══ Data to process ══
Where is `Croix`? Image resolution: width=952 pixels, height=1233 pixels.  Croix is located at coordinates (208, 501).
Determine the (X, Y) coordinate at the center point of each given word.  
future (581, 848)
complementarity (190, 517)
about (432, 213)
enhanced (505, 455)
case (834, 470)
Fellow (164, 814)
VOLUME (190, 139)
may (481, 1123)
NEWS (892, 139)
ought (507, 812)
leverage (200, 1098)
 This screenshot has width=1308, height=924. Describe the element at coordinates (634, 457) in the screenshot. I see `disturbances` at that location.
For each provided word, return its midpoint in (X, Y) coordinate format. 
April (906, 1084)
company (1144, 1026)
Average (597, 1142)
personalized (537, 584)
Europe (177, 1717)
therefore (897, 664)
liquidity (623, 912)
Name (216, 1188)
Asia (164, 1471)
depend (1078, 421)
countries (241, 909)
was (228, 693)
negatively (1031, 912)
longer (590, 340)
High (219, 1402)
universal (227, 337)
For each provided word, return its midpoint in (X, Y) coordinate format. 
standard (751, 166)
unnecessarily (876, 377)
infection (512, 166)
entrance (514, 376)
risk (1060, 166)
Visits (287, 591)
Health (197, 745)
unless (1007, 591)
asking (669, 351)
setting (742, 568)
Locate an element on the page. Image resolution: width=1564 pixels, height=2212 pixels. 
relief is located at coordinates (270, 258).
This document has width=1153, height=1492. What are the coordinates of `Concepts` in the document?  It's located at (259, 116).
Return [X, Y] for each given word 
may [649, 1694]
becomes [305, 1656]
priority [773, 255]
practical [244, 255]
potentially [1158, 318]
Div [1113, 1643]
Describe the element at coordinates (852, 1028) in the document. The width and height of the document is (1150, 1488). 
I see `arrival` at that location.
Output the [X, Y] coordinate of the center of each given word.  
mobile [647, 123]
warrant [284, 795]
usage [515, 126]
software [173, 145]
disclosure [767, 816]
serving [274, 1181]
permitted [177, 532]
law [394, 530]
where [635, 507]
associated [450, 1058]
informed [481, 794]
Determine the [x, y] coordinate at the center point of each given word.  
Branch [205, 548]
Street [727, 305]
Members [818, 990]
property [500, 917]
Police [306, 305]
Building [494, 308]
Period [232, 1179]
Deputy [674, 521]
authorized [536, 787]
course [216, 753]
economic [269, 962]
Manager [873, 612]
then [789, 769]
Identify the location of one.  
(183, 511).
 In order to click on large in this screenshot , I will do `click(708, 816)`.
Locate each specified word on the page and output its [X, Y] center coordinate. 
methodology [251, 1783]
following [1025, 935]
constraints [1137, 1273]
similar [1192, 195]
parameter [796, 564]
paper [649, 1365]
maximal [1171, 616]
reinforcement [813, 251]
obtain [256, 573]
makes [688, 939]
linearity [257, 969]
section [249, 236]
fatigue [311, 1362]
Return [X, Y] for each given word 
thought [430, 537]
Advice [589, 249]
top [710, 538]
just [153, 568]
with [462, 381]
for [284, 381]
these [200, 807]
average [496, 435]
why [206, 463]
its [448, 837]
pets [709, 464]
═══
Aim:
Copy all of the data above line for line, with no changes.

Reply:
Where is `Croix`? Image resolution: width=952 pixels, height=1233 pixels.  Croix is located at coordinates (208, 501).
Determine the (X, Y) coordinate at the center point of each given word.  
future (581, 848)
complementarity (190, 517)
about (432, 213)
enhanced (505, 455)
case (834, 470)
Fellow (164, 814)
VOLUME (190, 139)
may (481, 1123)
NEWS (892, 139)
ought (507, 812)
leverage (200, 1098)
 This screenshot has width=1308, height=924. Describe the element at coordinates (634, 457) in the screenshot. I see `disturbances` at that location.
For each provided word, return its midpoint in (X, Y) coordinate format. 
April (906, 1084)
company (1144, 1026)
Average (597, 1142)
personalized (537, 584)
Europe (177, 1717)
therefore (897, 664)
liquidity (623, 912)
Name (216, 1188)
Asia (164, 1471)
depend (1078, 421)
countries (241, 909)
was (228, 693)
negatively (1031, 912)
longer (590, 340)
High (219, 1402)
universal (227, 337)
For each provided word, return its midpoint in (X, Y) coordinate format. 
standard (751, 166)
unnecessarily (876, 377)
infection (512, 166)
entrance (514, 376)
risk (1060, 166)
Visits (287, 591)
Health (197, 745)
unless (1007, 591)
asking (669, 351)
setting (742, 568)
Locate an element on the page. Image resolution: width=1564 pixels, height=2212 pixels. 
relief is located at coordinates (270, 258).
This document has width=1153, height=1492. What are the coordinates of `Concepts` in the document?  It's located at (259, 116).
Return [X, Y] for each given word 
may [649, 1694]
becomes [305, 1656]
priority [773, 255]
practical [244, 255]
potentially [1158, 318]
Div [1113, 1643]
Describe the element at coordinates (852, 1028) in the document. The width and height of the document is (1150, 1488). 
I see `arrival` at that location.
Output the [X, Y] coordinate of the center of each given word.  
mobile [647, 123]
warrant [284, 795]
usage [515, 126]
software [173, 145]
disclosure [767, 816]
serving [274, 1181]
permitted [177, 532]
law [394, 530]
where [635, 507]
associated [450, 1058]
informed [481, 794]
Determine the [x, y] coordinate at the center point of each given word.  
Branch [205, 548]
Street [727, 305]
Members [818, 990]
property [500, 917]
Police [306, 305]
Building [494, 308]
Period [232, 1179]
Deputy [674, 521]
authorized [536, 787]
course [216, 753]
economic [269, 962]
Manager [873, 612]
then [789, 769]
Identify the location of one.  
(183, 511).
 In order to click on large in this screenshot , I will do `click(708, 816)`.
Locate each specified word on the page and output its [X, Y] center coordinate. 
methodology [251, 1783]
following [1025, 935]
constraints [1137, 1273]
similar [1192, 195]
parameter [796, 564]
paper [649, 1365]
maximal [1171, 616]
reinforcement [813, 251]
obtain [256, 573]
makes [688, 939]
linearity [257, 969]
section [249, 236]
fatigue [311, 1362]
Return [X, Y] for each given word 
thought [430, 537]
Advice [589, 249]
top [710, 538]
just [153, 568]
with [462, 381]
for [284, 381]
these [200, 807]
average [496, 435]
why [206, 463]
its [448, 837]
pets [709, 464]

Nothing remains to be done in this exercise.